Alliah must perform thorough audits on all devices with access to edit information in their product and make changes to network parameters. Changes to the wireless connection will be possible from almost any device because they will all have access to the corporate network (Barlette et al., 2021). Office wireless networks will always be under load because staff can use the devices for personal and business purposes. Increased access to the wireless network can lead to additional attacks from employee devices, as they may be able to make changes to corporate software. As a result, information leakage, corruption, and changes in transmission channels become critical consequences of following a BYOD policy.
Conclusion
Thus, Alliah should consider ways to improve wireless network security. These consist of a thorough analysis of the current state and assessing all possible security risks and threats.
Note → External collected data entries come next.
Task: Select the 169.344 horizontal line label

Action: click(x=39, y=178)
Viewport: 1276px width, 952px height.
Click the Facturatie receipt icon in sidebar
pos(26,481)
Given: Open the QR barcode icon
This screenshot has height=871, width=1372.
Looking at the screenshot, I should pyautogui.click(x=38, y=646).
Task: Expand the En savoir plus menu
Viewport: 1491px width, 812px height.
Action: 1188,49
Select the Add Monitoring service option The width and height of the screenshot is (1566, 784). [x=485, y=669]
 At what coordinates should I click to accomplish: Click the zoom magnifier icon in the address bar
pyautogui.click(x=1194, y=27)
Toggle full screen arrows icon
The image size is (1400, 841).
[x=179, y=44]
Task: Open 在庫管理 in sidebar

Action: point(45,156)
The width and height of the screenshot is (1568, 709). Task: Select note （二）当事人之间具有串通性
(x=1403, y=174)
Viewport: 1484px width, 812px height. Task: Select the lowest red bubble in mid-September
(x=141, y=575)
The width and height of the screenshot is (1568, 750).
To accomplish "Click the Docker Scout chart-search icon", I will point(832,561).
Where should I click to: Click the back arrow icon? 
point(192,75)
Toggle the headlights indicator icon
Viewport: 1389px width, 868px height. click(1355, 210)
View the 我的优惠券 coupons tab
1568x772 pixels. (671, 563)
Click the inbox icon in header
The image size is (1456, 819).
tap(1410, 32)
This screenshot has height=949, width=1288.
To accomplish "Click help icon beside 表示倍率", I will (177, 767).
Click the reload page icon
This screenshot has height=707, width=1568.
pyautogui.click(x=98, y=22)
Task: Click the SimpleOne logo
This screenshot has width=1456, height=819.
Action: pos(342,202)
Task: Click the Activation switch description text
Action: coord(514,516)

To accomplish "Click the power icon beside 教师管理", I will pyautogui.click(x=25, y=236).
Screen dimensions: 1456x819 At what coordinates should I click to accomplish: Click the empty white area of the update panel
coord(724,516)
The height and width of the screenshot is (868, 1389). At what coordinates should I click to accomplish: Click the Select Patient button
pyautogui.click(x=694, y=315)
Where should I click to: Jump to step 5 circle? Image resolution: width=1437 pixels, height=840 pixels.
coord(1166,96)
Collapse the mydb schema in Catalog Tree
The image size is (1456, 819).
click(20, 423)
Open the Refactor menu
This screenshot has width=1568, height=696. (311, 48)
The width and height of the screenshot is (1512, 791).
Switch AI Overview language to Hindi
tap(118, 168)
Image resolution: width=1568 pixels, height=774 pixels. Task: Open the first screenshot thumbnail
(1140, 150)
Alliah should examine the specifics of legal network security management and assess which aspects are lacking and need improvement. Recommendations include enhancing encryption technology, establishing a closed network, and strengthening the actual security of access points. Alliah should limit employee access from personal devices to reduce the strain on the network and reduce the risks of information leakage and miscommunication.
References
Barlette, Y., Jaouen, A., & Baillette, P. (2021). Bring Your Own Device (BYOD) as reversed IT adoption: Insights into managers’ coping strategies. International Journal of Information Management, 56.
Doherty, J. (2021a). Chapter 10. Intellectual property law. In Wireless and mobile device security. 2nd ed. Jones & Barlett Learning.
Doherty, J. (2021b). Chapter 11. The role of contracts. In Wireless and mobile device security. 2nd ed. Jones & Barlett Learning.
Doherty, J. (2021c). Chapter 12. Criminal law and tort law issues in cyberspace. In Wireless and mobile device security. 2nd ed. Jones & Barlett Learning.
Doherty, J. (2021d). Chapter 13. Information security governance. In Wireless and mobile device security. 2nd ed. Jones & Barlett Learning.
Doherty, J. (2021e). Chapter 6. WLAN and IP networking threat and vulnerability analysis. In Wireless and mobile device security. 2nd ed. Jones & Barlett Learning.
Doherty, J. (2021f). Chapter 7. Corporate information security and privacy regulation. In Wireless and mobile device security. 2nd ed. Jones & Barlett Learning.
Doherty, J. (2021g). Chapter 8. Federal government information security and privacy regulations. In Wireless and mobile device security. 2nd ed. Jones & Barlett Learning.
Doherty, J. (2021h). Chapter 9. State laws protecting citizen information and breach notification law. In Wireless and mobile device security. 2nd ed. Jones & Barlett Learning.
Patra, J. P., & Mukherjee, S. (2021). Wireless network security threats and best method to warn. Turkish Journal of Computer and Mathematics Education, 12(12), 4147-4155.
Rashid, N., Asif, A. L., Kamlesh, K., Shibin, D., & Munwar, A. (2021). Survey in wireless network security. Archives of Computational Methods of Engineering, 29(1).
Vanjari, J., Babu, G., & Bansode, R. S. (2020). A study on wireless network security. International Journal of Innovative Research in Computer and Communication Engineering, 8(12).